Underwater drone armada to search ocean floor for MH370
An armada of sophisticated underwater drones is to resume the search for MH370, the Malaysian airliner that vanished nearly 11 years ago.
An armada of sophisticated underwater drones is to resume the search for MH370, the Malaysian airliner that vanished nearly 11 years ago.
The Malaysian government has accepted a proposal for a new search for the remains of the Boeing 777, which was carrying 227 passengers and 12 crew. The American deep-sea search company Ocean Infinity will employ underwater drones and other advanced technology.
Anthony Loke, the Malaysian transport minister, said the firm would search a 15,000sq km area off the coast of western Australia.
No precise location for the new search area has been given. The company has an 18-month contract to work on a “no find, no fee” basis, but if substantive wreckage of MH370 is found it will receive $US70m.
More than 150 Chinese passengers were on the flight, which vanished soon after taking off from the Malaysian capital, Kuala Lumpur, for what should have been a six-hour overnight journey to Beijing on March 8, 2014.
The aircraft was tracked by radar as it reversed course and flew south over the Indian Ocean, far off Western Australia, before crashing.

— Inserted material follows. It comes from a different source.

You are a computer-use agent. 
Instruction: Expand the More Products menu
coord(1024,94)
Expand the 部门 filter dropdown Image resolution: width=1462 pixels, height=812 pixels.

Also on board were 50 Malaysians as well as French, Australian, Indonesian, Indian, US, Ukrainian and Canadian citizens.
Nearly 40 pieces of debris from the aircraft, including a large wing component, have washed up on coastlines around the southern Indian Ocean, but the remainder has not been found.
Ocean Infinity previously conducted a fruitless underwater search for the aircraft in a 25,000sq km area of ocean in 2018. Based on new information, it wants to narrow the hunt.
Experts have said the plans rely, in part, on new aircraft tracking technologies that promise to more accurately locate the airliner’s last flight position. Pioneered by Richard Godfrey, a British aerospace engineer, it analyses historical records of the interaction between an aircraft fuselage and radio signals that criss-cross the globe.
The company is likely to have learnt from the wealth of data from previous searches and the modelling of ocean currents that carried recovered debris.
Peter Foley, the Australian government official who led the first underwater search for the airliner – conducted by the Dutch ocean search company Fugro between May 2014 and January 2017 – welcomed the news.
Mr Foley, who helped Ocean Infinity make the case for the new search, said: “Well, obviously I’m overjoyed. I mean, we can’t find MH370 unless we look.”
Ocean Infinity said it had “refined” where MH370 might be and had improved its underwater search capabilities. Oliver Plunkett, its chief executive, said: “By working with a range of experts, some outside of Ocean Infinity, and ongoing analysis, we have refined our understanding of where MH370 may be.”
The company recently launched the first of a fleet of 255ft-long vessels that carry unmanned robotic drones designed to search, film and capture data from the deep ocean floor.
After MH370 disappeared, Malaysia, China and Australia conducted a joint search in a 120,000sq km area in the southern Indian Ocean but it ended in 2017 after failing to find the plane.
Relatives of passengers aboard MH370 welcomed the search. “Feels like the best Christmas present ever,” Jacquita Gonzales, wife of Patrick Gomes, the in-flight supervisor on MH370, told the New Straits Times.